论文标题
用于抽样代谢网络通量空间的几何算法
Geometric algorithms for sampling the flux space of metabolic networks
论文作者
论文摘要
系统生物学是一个基本领域和范式,它引入了生物学新时代。其功能性和实用性的症结在于对生物体内发生的反应进行建模的代谢网络,并提供了了解控制生物系统的基本机制的手段。更重要的是,代谢网络具有更广泛的影响,从生态系统的分辨率到个性化医学。代谢网络的分析是一个以计算几何为导向的领域,因为它们依赖的主要操作之一是从多型中对统一的点进行取样。后者提供了代谢网络的稳态的表示。但是,由生物数据产生的多面体具有很高的尺寸(达到数千个),并且在大多数(如果不是全部)中,这些情况非常瘦。因此,要在这种情况下有效地进行统一的随机抽样,我们需要专门针对代谢网络属性量身定制的新型算法和计算框架。我们提供一个完整的软件框架来处理代谢网络中的采样。它的主链是一种多相蒙特卡洛采样(MMC)算法,该算法在一个通过时将圆形和采样统一,并在终止时获得两者。
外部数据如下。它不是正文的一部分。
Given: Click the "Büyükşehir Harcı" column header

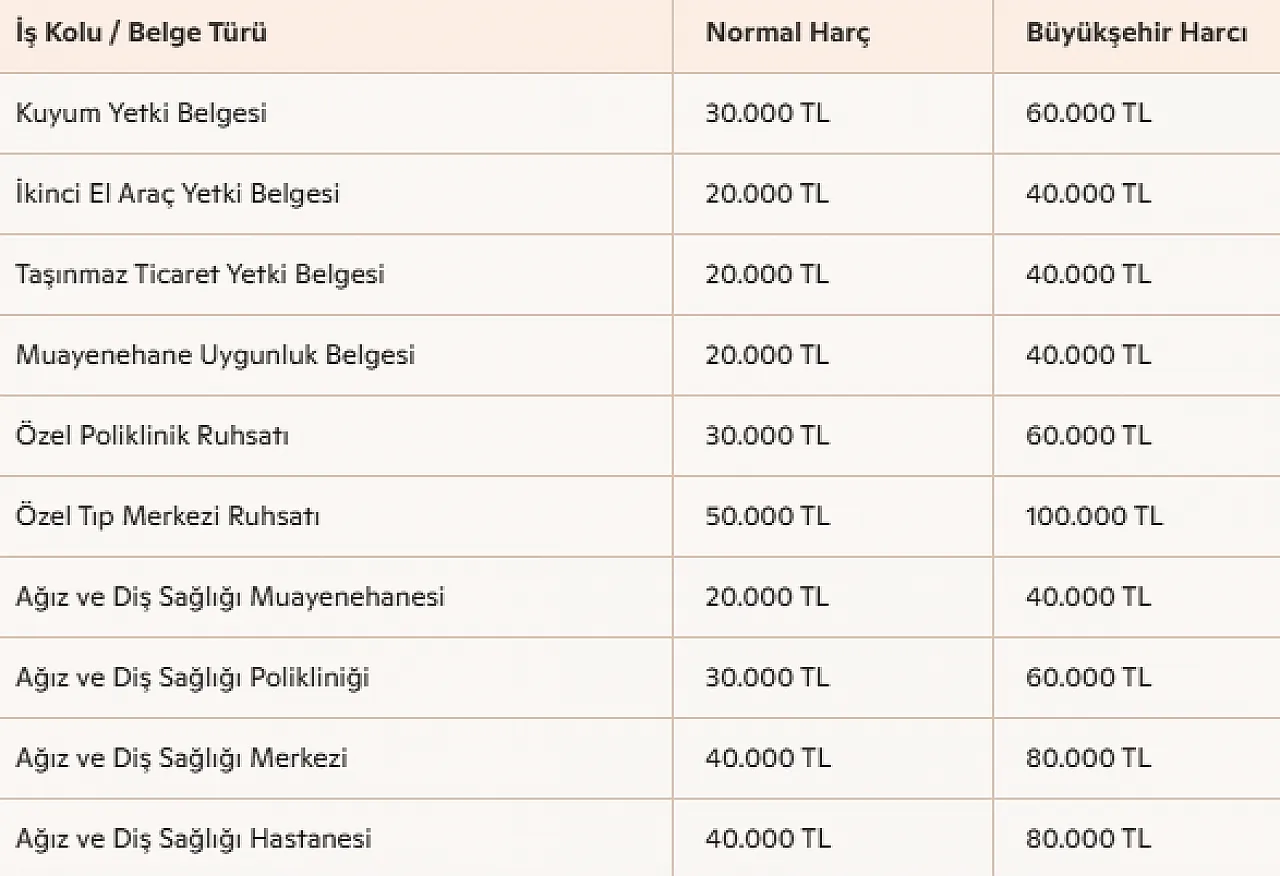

它利用了台球步行的改进变体,每步都具有更快的算术复杂性。我们通过在各种代谢网络上进行广泛的实验来证明方法的效率。值得注意的是,当今最复杂的人类代谢网络对应于尺寸5 335的多型人的采样量少于30小时。据我们所知,对于现有软件而言,这是遥不可及的。
Systems Biology is a fundamental field and paradigm that introduces a new era in Biology. The crux of its functionality and usefulness relies on metabolic networks that model the reactions occurring inside an organism and provide the means to understand the underlying mechanisms that govern biological systems. Even more, metabolic networks have a broader impact that ranges from resolution of ecosystems to personalized medicine.The analysis of metabolic networks is a computational geometry oriented field as one of the main operations they depend on is sampling uniformly points from polytopes; the latter provides a representation of the steady states of the metabolic networks. However, the polytopes that result from biological data are of very high dimension (to the order of thousands) and in most, if not all, the cases are considerably skinny. Therefore, to perform uniform random sampling efficiently in this setting, we need a novel algorithmic and computational framework specially tailored for the properties of metabolic networks.We present a complete software framework to handle sampling in metabolic networks. Its backbone is a Multiphase Monte Carlo Sampling (MMCS) algorithm that unifies rounding and sampling in one pass, obtaining both upon termination. It exploits an improved variant of the Billiard Walk that enjoys faster arithmetic complexity per step. We demonstrate the efficiency of our approach by performing extensive experiments on various metabolic networks. Notably, sampling on the most complicated human metabolic network accessible today, Recon3D, corresponding to a polytope of dimension 5 335 took less than 30 hours. To our knowledge, that is out of reach for existing software.